EXERCISE REQUIREMENTS -> Output only this range of the data below: the line that contains "[Subscribe] (387, 1150)" through the final line, both ends included, each retyped exactly.

[Excerpts from a dataset]

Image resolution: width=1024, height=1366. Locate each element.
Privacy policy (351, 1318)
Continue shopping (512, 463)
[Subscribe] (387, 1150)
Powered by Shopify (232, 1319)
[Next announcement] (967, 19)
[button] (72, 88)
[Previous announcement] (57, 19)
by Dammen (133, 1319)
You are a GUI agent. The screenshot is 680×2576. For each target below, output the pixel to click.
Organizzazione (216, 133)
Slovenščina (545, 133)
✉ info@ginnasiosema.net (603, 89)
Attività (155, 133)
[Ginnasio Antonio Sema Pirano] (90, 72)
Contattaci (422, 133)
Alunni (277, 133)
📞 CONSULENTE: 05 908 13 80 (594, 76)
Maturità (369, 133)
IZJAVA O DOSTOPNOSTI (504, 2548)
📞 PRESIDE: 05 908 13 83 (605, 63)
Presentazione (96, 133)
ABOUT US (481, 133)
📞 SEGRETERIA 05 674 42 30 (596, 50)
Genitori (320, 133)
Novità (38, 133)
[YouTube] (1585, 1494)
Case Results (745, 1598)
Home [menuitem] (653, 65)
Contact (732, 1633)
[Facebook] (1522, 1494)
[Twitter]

OUTPUT ->
[Subscribe] (387, 1150)
Powered by Shopify (232, 1319)
[Next announcement] (967, 19)
[button] (72, 88)
[Previous announcement] (57, 19)
by Dammen (133, 1319)
You are a GUI agent. The screenshot is 680×2576. For each target below, output the pixel to click.
Organizzazione (216, 133)
Slovenščina (545, 133)
✉ info@ginnasiosema.net (603, 89)
Attività (155, 133)
[Ginnasio Antonio Sema Pirano] (90, 72)
Contattaci (422, 133)
Alunni (277, 133)
📞 CONSULENTE: 05 908 13 80 (594, 76)
Maturità (369, 133)
IZJAVA O DOSTOPNOSTI (504, 2548)
📞 PRESIDE: 05 908 13 83 (605, 63)
Presentazione (96, 133)
ABOUT US (481, 133)
📞 SEGRETERIA 05 674 42 30 (596, 50)
Genitori (320, 133)
Novità (38, 133)
[YouTube] (1585, 1494)
Case Results (745, 1598)
Home [menuitem] (653, 65)
Contact (732, 1633)
[Facebook] (1522, 1494)
[Twitter]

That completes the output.